Saturday, April 22, 2017
Youcat commented through CCC – Question n. 278 - Part I.
(Youcat answer) A Christian funeral is a service performed by the Christian community for the benefit of its dead. It expresses the sorrow of the survivors, yet it always has a Paschal character. Ultimately, we die in Christ so as to celebrate with him the feast of the Resurrection.
A deepening through CCC
(CCC 1686) The Order of Christian Funerals (Ordo exsequiarum) of the Roman liturgy gives three types of funeral celebrations, corresponding to the three places in which they are conducted (the home, the church, and the cemetery), and according to the importance attached to them by the family, local customs, the culture, and popular piety. This order of celebration is common to all the liturgical traditions and comprises four principal elements:
Reflecting and meditating
(CCC 1687) The greeting of the community.
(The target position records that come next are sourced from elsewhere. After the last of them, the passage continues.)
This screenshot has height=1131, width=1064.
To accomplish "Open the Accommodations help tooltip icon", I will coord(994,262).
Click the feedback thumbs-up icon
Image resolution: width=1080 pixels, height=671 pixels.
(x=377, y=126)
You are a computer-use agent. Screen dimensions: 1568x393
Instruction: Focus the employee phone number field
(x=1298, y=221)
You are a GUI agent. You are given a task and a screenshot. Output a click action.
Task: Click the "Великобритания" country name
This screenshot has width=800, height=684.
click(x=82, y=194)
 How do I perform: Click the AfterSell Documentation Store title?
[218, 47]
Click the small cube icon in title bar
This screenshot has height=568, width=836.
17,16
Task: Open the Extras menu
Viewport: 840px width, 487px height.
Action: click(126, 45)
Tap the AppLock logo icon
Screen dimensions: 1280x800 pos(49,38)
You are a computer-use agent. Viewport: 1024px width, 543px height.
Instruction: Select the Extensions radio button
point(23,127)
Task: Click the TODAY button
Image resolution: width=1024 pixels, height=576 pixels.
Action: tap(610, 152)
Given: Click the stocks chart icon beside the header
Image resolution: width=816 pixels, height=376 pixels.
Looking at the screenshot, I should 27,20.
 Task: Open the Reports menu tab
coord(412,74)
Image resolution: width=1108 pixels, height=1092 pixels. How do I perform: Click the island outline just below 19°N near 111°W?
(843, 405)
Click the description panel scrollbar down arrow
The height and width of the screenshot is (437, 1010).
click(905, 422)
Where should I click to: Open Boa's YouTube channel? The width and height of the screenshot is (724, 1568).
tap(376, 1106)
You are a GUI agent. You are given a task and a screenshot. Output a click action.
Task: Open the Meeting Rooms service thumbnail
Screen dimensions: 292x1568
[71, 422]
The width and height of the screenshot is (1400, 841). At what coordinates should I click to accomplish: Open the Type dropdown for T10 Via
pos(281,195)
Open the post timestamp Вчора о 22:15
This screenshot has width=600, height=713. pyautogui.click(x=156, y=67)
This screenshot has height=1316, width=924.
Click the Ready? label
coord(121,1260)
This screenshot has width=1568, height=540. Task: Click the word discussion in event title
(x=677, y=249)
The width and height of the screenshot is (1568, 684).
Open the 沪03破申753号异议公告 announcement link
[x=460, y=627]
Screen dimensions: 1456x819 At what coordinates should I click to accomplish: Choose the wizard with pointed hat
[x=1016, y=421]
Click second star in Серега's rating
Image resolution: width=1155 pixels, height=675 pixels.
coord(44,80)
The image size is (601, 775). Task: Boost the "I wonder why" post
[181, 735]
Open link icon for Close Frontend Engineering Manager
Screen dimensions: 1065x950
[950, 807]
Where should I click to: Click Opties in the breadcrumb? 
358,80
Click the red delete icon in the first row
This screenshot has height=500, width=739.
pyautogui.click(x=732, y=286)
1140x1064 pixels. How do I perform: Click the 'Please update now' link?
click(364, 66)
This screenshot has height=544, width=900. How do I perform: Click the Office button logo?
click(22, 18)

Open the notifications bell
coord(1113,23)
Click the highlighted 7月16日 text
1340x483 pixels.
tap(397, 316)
A greeting of faith begins the celebration. Relatives and friends of the deceased are welcomed with a word of "consolation" (in the New Testament sense of the Holy Spirit's power in hope) (Cf. 1 Thess 4:18). The community assembling in prayer also awaits the "words of eternal life." The death of a member of the community (or the anniversary of a death, or the seventh or fortieth day after death) is an event that should lead beyond the perspectives of "this world" and should draw the faithful into the true perspective of faith in the risen Christ. (CCC 1688) The liturgy of the Word during funerals demands very careful preparation because the assembly present for the funeral may include some faithful who rarely attend the liturgy, and friends of the deceased who are not Christians. The homily in particular must "avoid the literary genre of funeral eulogy" (OCF 41) and illumine the mystery of Christian death in the light of the risen Christ.